Wolfgang von Rueden
Rosy Mondardini
CERN
An increasing number of scientific and commercial disciplines require intensive computation and access to large shared databases - tens of terabytes (TB) today, which will become petabytes (PB) by the middle of the decade. High Energy Physics (HEP) is a representative example: thousands of physicists from hundreds of research institutes, laboratories and universities worldwide collaborate to design, create and operate detectors located at CERN in Europe or at U.S. laboratories such as FNAL and SLAC (see Resources). To obtain physics results, they need to pool their computing, storage and networking resources to analyze up to several PetaBytes of data, sharing large databases and computational resources throughout centers distributed across Europe and in several other countries.
At present, the available computational capacity is installed in different geographic locations, and only subsets of data are available at specific sites, where data analysis is performed according to data availability. Such a "static" approach is difficult in an environment where the data access pattern is generally unpredictable, and depends on changing scientific interest. The amount of data this community will create within the next five years will make it necessary to utilize national and regional computing facilities to their fullest capacities. At the same time, exploring this large amounts of data with centralized computing resources will not be an option.
The Grid paradigm seems to contain most of the elements to answer the distributed computing requirements of the HEP community. HEP, in turn, is an almost ideal field in which to experiment and demonstrate such technology for both data- and computation-intensive applications. The Grid will clearly become an instrumental element of the HEP computing strategy over the next decade, and several projects are already addressing these issues both in Europe and in the USA.
CERN, the European Organization for Nuclear Research, is playing a special role in such developments to address the needs of the Large Hadron Collider (LHC), the world's most powerful particle accelerator, which is being constructed now, and which will start operation in 2007 (see Resources). The computing facility for LHC will be implemented as a global computation- and data-intensive Grid, and the ongoing development and prototyping work involves many scientific institutes and industrial partners, coordinated by CERN. The project, named LCG (after LHC Computing Grid), will be integrated with several European national computational Grid activities, and will collaborate closely with other projects lead by CERN and involved in advanced grid technology, such as the EU DataGrid project.

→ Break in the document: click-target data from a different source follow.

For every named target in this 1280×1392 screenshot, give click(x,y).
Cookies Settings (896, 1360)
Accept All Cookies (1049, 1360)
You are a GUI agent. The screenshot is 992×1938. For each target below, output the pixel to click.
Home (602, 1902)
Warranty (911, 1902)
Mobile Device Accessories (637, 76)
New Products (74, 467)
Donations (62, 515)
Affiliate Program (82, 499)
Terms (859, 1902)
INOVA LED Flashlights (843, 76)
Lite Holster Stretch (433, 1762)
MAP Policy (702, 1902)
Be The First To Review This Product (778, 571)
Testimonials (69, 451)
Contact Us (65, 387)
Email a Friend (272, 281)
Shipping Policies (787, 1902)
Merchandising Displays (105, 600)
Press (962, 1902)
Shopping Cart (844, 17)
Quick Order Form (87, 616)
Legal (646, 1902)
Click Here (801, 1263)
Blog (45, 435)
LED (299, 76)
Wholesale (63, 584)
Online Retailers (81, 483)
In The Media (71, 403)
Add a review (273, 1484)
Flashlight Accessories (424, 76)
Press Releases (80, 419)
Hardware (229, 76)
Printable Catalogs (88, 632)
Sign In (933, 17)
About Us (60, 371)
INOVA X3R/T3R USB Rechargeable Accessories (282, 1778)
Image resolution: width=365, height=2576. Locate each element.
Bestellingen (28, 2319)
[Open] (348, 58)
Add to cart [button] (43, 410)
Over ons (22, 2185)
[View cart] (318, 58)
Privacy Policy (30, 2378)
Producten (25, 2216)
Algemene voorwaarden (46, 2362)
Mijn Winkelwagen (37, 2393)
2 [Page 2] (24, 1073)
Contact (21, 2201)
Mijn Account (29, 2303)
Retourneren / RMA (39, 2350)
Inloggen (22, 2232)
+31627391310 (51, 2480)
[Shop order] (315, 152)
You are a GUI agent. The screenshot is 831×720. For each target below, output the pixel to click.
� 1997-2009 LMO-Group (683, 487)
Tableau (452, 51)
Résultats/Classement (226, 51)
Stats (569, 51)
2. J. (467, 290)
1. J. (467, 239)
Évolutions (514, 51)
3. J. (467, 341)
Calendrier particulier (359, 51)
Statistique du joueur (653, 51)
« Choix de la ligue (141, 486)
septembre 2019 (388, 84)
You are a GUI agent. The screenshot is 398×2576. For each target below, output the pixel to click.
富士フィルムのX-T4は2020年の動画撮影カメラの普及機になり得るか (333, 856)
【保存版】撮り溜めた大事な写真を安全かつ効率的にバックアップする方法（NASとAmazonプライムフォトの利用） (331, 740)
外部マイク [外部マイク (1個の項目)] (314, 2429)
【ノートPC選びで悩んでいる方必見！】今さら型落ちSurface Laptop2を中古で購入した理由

LHC Computing Requirements
The LHC is the next research instrument of Europe's particle physics armory, which will let scientists probe deeper into matter than has ever before been possible. Due to start operations in 2007, it is a particle accelerator that will ultimately collide beams of protons at the energy level of 14 TeV . Beams of lead nuclei will be also accelerated, smashing together with a collision energy of 1,150 TeV. As well as having the highest energy of any accelerator in the world, the LHC will also have the most intense beams, with collisions happening so fast (40 million times a second) that particles from one collision will still be traveling through the detector when the next collision happens. Four experiments (ATLAS, CMS, LCHb and ALICE) will study with huge detectors what happens at the collision points.
The experiments will each produce a few PB of data per year. In particular, ATLAS and CMS foresee to produce more than 1 PB/year of raw data and approximately 200 TB of Event Summary Data (ESD), resulting from the first reconstruction pass. Analysis data will be reduced to a few tens of TB, and event tag data (short event indexes) will be a few TB. ALICE foresees around 2 PB/year of raw data, combining the heavy ion data with the proton data. LHCb will be generating about 4PB/year of data covering all stages of raw acquisition and simulation processing.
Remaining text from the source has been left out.